There’s lots of other good stuff in East of Eden. Perhaps the most important passage for me was this bit about storytelling:
People are interested only in themselves. If a story is not about the hearer he will not listen. And I here make a rule — a great and lasting story is about everyone or it will not last. The strange and foreign is not interesting — only the deeply personal and familiar.
This made me think of my own writing at Get Rich Slowly. When I started in 2006, I was writing about getting out of debt, about being lost and searching for a path out of the darkness. Many people could relate to my story. But the more money I had, the less relatable my experience became. People could not see themselves in me, and readers drifted away. I knew this at the time, but could never put it into words. East of Eden eloquently states the idea.

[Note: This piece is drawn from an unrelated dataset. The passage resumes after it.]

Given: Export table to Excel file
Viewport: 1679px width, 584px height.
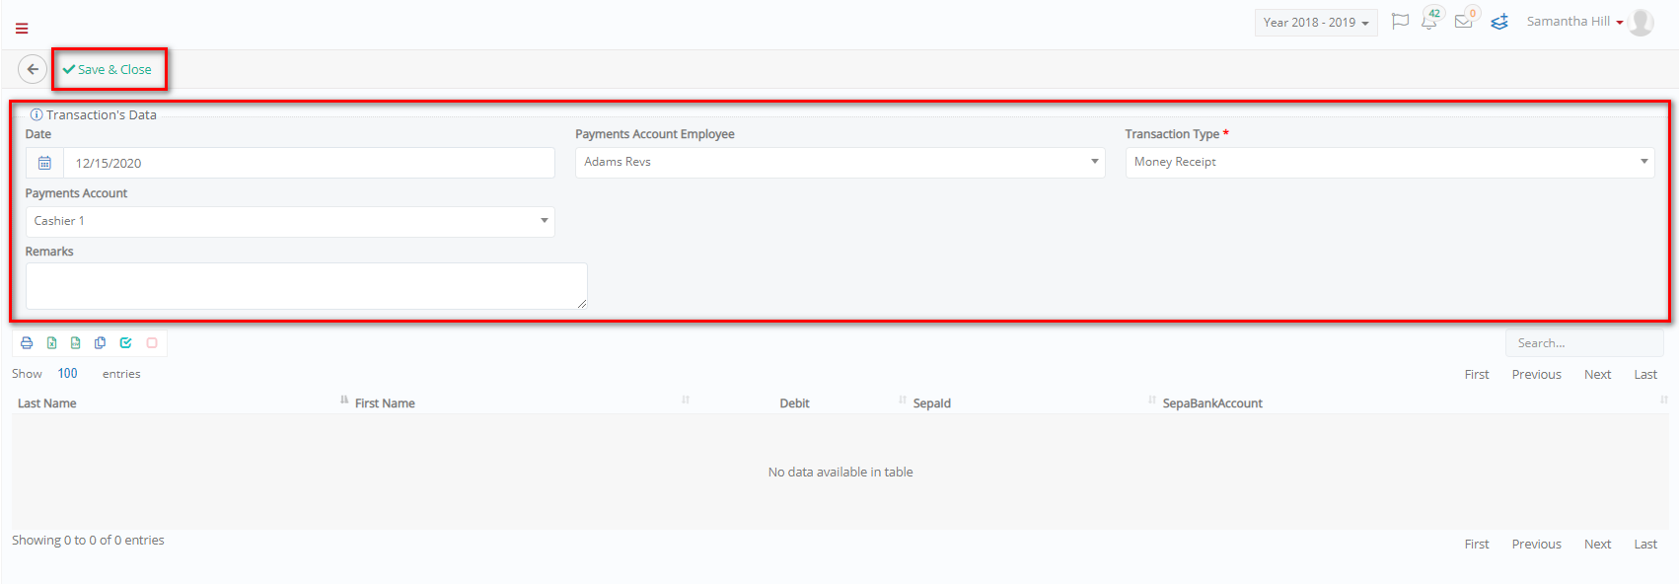Looking at the screenshot, I should 51,343.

Later in the book, Steinbeck has more to say about the importance of story — specifically about the stories that make up our lives. Here’s a conversation between two of his characters:
“When we were children we lived in a story that we made up. But when I grew up the story wasn’t enough. I had to have something else, because the story wasn’t true anymore.”
“Wait — let me get it all out. Aron didn’t grow up. Maybe he never will. He wanted the story and he wanted it to come out his way. He couldn’t stand to have it come out any other way.”
“How about you?”
“I don’t want to know how it comes out. I only want to be there while it’s going on.”
What a lovely passage.
I think Steinbeck highlights an important divide between people. Some have written a story and they want to see it come to pass. Others are active participants, but they’re not committed to a specific ending. And still others experience the story of their lives passively. No one way is “right” — although I’d argue that passive participants allow their stories to be written by other people — but those who attempt to control the direction their life takes often end up frustrated. (They’re trying to move beyond their Circle of Influence to their Circle of Concern.)

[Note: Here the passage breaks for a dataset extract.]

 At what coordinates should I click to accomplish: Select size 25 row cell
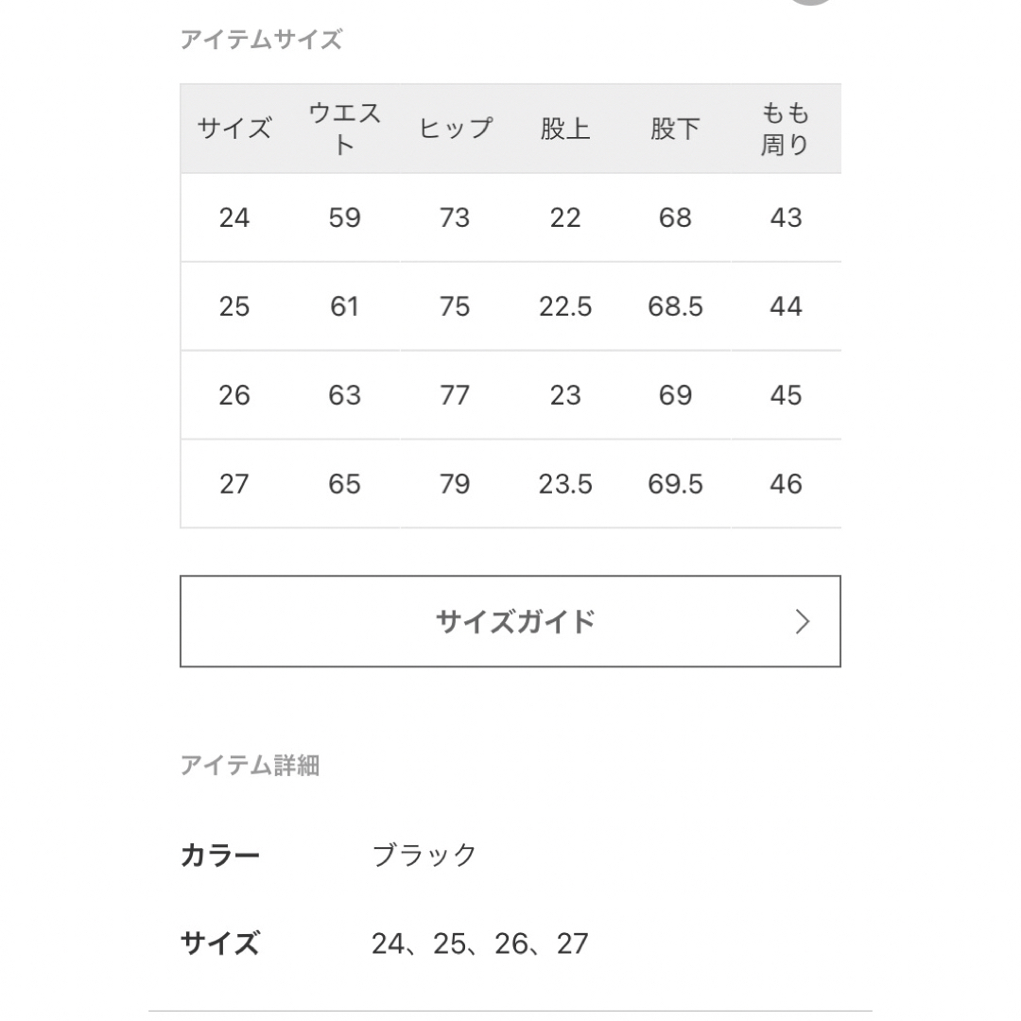pyautogui.click(x=234, y=306)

The key, of course, is to remember that each person is living a separate story. We’re ultimately each the protagonist in our tiny tale, but our stories intertwine to weave a greater tapestry. And in the grander scope of things, we must learn to give and take from each other.
Here’s another quote:
When you’re a child you’re the center of everything. Everything happens for you. Other people? They’re only ghosts furnished for you to talk to. But when you grow up you take your place and you’re you own shape and size. Things go out of you to others and come in from other people. It’s worse, but it’s much better too.
I’m gratified to have read East of Eden, and to have resumed the reading habit. I’ve already started Steinbeck’s Travels with Charley (about a months-long cross-country drive similar to the one I plan to do next year), but that’s just light reading. I’d love to find another book that’s filled with a strong story and interesting ideas. I’m thinking maybe Siddartha. Any suggestions for other books I ought to read?